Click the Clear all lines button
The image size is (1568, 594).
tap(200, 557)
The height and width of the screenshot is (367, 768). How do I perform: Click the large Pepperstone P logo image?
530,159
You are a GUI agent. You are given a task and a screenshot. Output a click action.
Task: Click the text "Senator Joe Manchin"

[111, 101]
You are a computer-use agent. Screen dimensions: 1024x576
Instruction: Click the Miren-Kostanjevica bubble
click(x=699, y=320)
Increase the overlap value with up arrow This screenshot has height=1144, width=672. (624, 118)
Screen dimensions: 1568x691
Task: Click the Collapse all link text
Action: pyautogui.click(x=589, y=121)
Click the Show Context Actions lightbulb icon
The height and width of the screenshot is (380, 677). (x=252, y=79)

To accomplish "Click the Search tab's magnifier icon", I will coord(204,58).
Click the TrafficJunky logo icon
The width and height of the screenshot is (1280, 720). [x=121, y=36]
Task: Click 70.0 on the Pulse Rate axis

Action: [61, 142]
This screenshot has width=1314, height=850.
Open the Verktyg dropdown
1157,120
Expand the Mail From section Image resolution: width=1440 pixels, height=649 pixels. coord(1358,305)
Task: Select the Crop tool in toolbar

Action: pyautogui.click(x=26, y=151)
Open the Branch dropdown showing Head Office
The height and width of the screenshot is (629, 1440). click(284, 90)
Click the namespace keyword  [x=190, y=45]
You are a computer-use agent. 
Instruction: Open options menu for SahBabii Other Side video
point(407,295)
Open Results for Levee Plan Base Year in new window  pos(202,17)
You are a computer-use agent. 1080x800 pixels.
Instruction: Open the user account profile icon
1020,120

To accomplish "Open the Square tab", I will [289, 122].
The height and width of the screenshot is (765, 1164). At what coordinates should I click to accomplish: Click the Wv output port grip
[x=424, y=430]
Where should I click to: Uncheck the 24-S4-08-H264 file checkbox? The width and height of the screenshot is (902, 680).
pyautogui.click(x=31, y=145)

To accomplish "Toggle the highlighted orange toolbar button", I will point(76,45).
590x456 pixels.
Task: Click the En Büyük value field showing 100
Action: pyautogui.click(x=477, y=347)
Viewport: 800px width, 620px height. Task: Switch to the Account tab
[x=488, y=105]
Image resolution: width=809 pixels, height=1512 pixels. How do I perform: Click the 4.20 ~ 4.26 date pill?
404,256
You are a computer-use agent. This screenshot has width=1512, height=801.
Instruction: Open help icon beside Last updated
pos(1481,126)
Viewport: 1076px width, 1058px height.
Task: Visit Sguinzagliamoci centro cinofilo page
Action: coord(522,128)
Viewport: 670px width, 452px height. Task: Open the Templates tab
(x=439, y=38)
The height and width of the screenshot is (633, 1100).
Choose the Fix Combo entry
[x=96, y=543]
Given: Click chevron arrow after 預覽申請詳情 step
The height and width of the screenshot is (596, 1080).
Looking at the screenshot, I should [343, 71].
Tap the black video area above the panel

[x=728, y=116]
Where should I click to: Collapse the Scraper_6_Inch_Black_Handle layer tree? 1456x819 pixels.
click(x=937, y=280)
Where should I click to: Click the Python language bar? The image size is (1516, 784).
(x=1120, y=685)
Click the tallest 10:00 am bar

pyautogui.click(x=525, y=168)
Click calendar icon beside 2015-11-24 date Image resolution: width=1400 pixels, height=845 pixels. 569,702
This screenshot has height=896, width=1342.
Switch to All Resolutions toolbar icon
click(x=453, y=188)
*-*-*
## [About this task]
Print each line of the data exactly. Keep all of it.

## [Written reply]
Click the Clear all lines button
The image size is (1568, 594).
tap(200, 557)
The height and width of the screenshot is (367, 768). How do I perform: Click the large Pepperstone P logo image?
530,159
You are a GUI agent. You are given a task and a screenshot. Output a click action.
Task: Click the text "Senator Joe Manchin"

[111, 101]
You are a computer-use agent. Screen dimensions: 1024x576
Instruction: Click the Miren-Kostanjevica bubble
click(x=699, y=320)
Increase the overlap value with up arrow This screenshot has height=1144, width=672. (624, 118)
Screen dimensions: 1568x691
Task: Click the Collapse all link text
Action: pyautogui.click(x=589, y=121)
Click the Show Context Actions lightbulb icon
The height and width of the screenshot is (380, 677). (x=252, y=79)

To accomplish "Click the Search tab's magnifier icon", I will coord(204,58).
Click the TrafficJunky logo icon
The width and height of the screenshot is (1280, 720). [x=121, y=36]
Task: Click 70.0 on the Pulse Rate axis

Action: [61, 142]
This screenshot has width=1314, height=850.
Open the Verktyg dropdown
1157,120
Expand the Mail From section Image resolution: width=1440 pixels, height=649 pixels. coord(1358,305)
Task: Select the Crop tool in toolbar

Action: pyautogui.click(x=26, y=151)
Open the Branch dropdown showing Head Office
The height and width of the screenshot is (629, 1440). click(284, 90)
Click the namespace keyword  [x=190, y=45]
You are a computer-use agent. 
Instruction: Open options menu for SahBabii Other Side video
point(407,295)
Open Results for Levee Plan Base Year in new window  pos(202,17)
You are a computer-use agent. 1080x800 pixels.
Instruction: Open the user account profile icon
1020,120

To accomplish "Open the Square tab", I will [289, 122].
The height and width of the screenshot is (765, 1164). At what coordinates should I click to accomplish: Click the Wv output port grip
[x=424, y=430]
Where should I click to: Uncheck the 24-S4-08-H264 file checkbox? The width and height of the screenshot is (902, 680).
pyautogui.click(x=31, y=145)

To accomplish "Toggle the highlighted orange toolbar button", I will point(76,45).
590x456 pixels.
Task: Click the En Büyük value field showing 100
Action: pyautogui.click(x=477, y=347)
Viewport: 800px width, 620px height. Task: Switch to the Account tab
[x=488, y=105]
Image resolution: width=809 pixels, height=1512 pixels. How do I perform: Click the 4.20 ~ 4.26 date pill?
404,256
You are a computer-use agent. This screenshot has width=1512, height=801.
Instruction: Open help icon beside Last updated
pos(1481,126)
Viewport: 1076px width, 1058px height.
Task: Visit Sguinzagliamoci centro cinofilo page
Action: coord(522,128)
Viewport: 670px width, 452px height. Task: Open the Templates tab
(x=439, y=38)
The height and width of the screenshot is (633, 1100).
Choose the Fix Combo entry
[x=96, y=543]
Given: Click chevron arrow after 預覽申請詳情 step
The height and width of the screenshot is (596, 1080).
Looking at the screenshot, I should [343, 71].
Tap the black video area above the panel

[x=728, y=116]
Where should I click to: Collapse the Scraper_6_Inch_Black_Handle layer tree? 1456x819 pixels.
click(x=937, y=280)
Where should I click to: Click the Python language bar? The image size is (1516, 784).
(x=1120, y=685)
Click the tallest 10:00 am bar

pyautogui.click(x=525, y=168)
Click calendar icon beside 2015-11-24 date Image resolution: width=1400 pixels, height=845 pixels. 569,702
This screenshot has height=896, width=1342.
Switch to All Resolutions toolbar icon
click(x=453, y=188)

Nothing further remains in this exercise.